▸ TASK INSTRUCTIONS: A verbatim reproduction of every entry is the expected answer.

▸ EXCERPTED DATA:
┄┄┄┄┄┄
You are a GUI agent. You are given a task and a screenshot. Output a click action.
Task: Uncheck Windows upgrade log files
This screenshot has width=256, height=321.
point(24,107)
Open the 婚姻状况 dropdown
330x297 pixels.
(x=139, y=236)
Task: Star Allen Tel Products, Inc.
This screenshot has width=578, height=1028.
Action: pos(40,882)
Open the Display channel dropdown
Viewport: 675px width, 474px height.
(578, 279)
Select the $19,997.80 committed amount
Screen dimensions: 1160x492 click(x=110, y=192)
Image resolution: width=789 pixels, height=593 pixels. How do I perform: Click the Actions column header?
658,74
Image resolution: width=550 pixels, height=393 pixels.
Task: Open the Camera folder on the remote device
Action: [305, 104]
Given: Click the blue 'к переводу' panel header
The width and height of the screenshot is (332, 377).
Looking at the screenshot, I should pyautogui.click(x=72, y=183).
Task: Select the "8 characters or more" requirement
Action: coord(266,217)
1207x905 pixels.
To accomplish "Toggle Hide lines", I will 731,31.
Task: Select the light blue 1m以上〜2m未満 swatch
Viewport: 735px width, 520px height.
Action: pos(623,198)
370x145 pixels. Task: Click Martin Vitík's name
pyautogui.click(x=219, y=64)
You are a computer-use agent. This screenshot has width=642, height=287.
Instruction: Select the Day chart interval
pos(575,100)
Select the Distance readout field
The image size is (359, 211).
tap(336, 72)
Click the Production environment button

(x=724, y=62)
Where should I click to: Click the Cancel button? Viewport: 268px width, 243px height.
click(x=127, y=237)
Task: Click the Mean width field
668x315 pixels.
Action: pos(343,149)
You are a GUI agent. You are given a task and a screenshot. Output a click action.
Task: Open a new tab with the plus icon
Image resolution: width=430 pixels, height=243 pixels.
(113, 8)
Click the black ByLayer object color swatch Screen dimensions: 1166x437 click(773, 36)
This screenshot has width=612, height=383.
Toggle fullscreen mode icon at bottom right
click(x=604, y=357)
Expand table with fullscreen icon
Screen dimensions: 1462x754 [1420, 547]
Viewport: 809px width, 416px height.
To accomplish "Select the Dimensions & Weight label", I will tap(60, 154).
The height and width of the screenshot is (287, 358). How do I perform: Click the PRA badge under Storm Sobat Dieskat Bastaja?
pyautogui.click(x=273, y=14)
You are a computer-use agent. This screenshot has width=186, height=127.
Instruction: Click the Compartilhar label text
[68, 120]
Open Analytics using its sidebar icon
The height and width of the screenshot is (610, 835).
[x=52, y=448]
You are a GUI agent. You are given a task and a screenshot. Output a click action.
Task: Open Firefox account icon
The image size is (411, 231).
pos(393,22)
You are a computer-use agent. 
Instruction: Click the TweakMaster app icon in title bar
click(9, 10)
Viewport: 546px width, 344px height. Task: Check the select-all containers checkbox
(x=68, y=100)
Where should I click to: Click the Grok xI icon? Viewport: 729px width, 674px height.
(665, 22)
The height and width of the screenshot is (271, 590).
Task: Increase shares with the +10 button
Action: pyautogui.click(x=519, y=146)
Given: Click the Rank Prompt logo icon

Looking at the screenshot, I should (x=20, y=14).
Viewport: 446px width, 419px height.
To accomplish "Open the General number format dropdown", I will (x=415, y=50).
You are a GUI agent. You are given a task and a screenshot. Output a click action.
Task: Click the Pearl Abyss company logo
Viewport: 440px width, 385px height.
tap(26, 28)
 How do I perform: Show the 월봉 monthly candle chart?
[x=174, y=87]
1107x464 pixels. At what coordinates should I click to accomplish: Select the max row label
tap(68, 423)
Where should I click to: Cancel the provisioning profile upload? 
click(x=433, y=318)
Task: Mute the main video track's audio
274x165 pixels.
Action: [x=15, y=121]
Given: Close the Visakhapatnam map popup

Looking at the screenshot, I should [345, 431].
┄┄┄┄┄┄
▸ YOUR RESPONSE:
You are a GUI agent. You are given a task and a screenshot. Output a click action.
Task: Uncheck Windows upgrade log files
This screenshot has width=256, height=321.
point(24,107)
Open the 婚姻状况 dropdown
330x297 pixels.
(x=139, y=236)
Task: Star Allen Tel Products, Inc.
This screenshot has width=578, height=1028.
Action: pos(40,882)
Open the Display channel dropdown
Viewport: 675px width, 474px height.
(578, 279)
Select the $19,997.80 committed amount
Screen dimensions: 1160x492 click(x=110, y=192)
Image resolution: width=789 pixels, height=593 pixels. How do I perform: Click the Actions column header?
658,74
Image resolution: width=550 pixels, height=393 pixels.
Task: Open the Camera folder on the remote device
Action: [305, 104]
Given: Click the blue 'к переводу' panel header
The width and height of the screenshot is (332, 377).
Looking at the screenshot, I should pyautogui.click(x=72, y=183).
Task: Select the "8 characters or more" requirement
Action: coord(266,217)
1207x905 pixels.
To accomplish "Toggle Hide lines", I will 731,31.
Task: Select the light blue 1m以上〜2m未満 swatch
Viewport: 735px width, 520px height.
Action: pos(623,198)
370x145 pixels. Task: Click Martin Vitík's name
pyautogui.click(x=219, y=64)
You are a computer-use agent. This screenshot has width=642, height=287.
Instruction: Select the Day chart interval
pos(575,100)
Select the Distance readout field
The image size is (359, 211).
tap(336, 72)
Click the Production environment button

(x=724, y=62)
Where should I click to: Click the Cancel button? Viewport: 268px width, 243px height.
click(x=127, y=237)
Task: Click the Mean width field
668x315 pixels.
Action: pos(343,149)
You are a GUI agent. You are given a task and a screenshot. Output a click action.
Task: Open a new tab with the plus icon
Image resolution: width=430 pixels, height=243 pixels.
(113, 8)
Click the black ByLayer object color swatch Screen dimensions: 1166x437 click(773, 36)
This screenshot has width=612, height=383.
Toggle fullscreen mode icon at bottom right
click(x=604, y=357)
Expand table with fullscreen icon
Screen dimensions: 1462x754 [1420, 547]
Viewport: 809px width, 416px height.
To accomplish "Select the Dimensions & Weight label", I will tap(60, 154).
The height and width of the screenshot is (287, 358). How do I perform: Click the PRA badge under Storm Sobat Dieskat Bastaja?
pyautogui.click(x=273, y=14)
You are a computer-use agent. This screenshot has width=186, height=127.
Instruction: Click the Compartilhar label text
[68, 120]
Open Analytics using its sidebar icon
The height and width of the screenshot is (610, 835).
[x=52, y=448]
You are a GUI agent. You are given a task and a screenshot. Output a click action.
Task: Open Firefox account icon
The image size is (411, 231).
pos(393,22)
You are a computer-use agent. 
Instruction: Click the TweakMaster app icon in title bar
click(9, 10)
Viewport: 546px width, 344px height. Task: Check the select-all containers checkbox
(x=68, y=100)
Where should I click to: Click the Grok xI icon? Viewport: 729px width, 674px height.
(665, 22)
The height and width of the screenshot is (271, 590).
Task: Increase shares with the +10 button
Action: pyautogui.click(x=519, y=146)
Given: Click the Rank Prompt logo icon

Looking at the screenshot, I should (x=20, y=14).
Viewport: 446px width, 419px height.
To accomplish "Open the General number format dropdown", I will (x=415, y=50).
You are a GUI agent. You are given a task and a screenshot. Output a click action.
Task: Click the Pearl Abyss company logo
Viewport: 440px width, 385px height.
tap(26, 28)
 How do I perform: Show the 월봉 monthly candle chart?
[x=174, y=87]
1107x464 pixels. At what coordinates should I click to accomplish: Select the max row label
tap(68, 423)
Where should I click to: Cancel the provisioning profile upload? 
click(x=433, y=318)
Task: Mute the main video track's audio
274x165 pixels.
Action: [x=15, y=121]
Given: Close the Visakhapatnam map popup

Looking at the screenshot, I should [345, 431].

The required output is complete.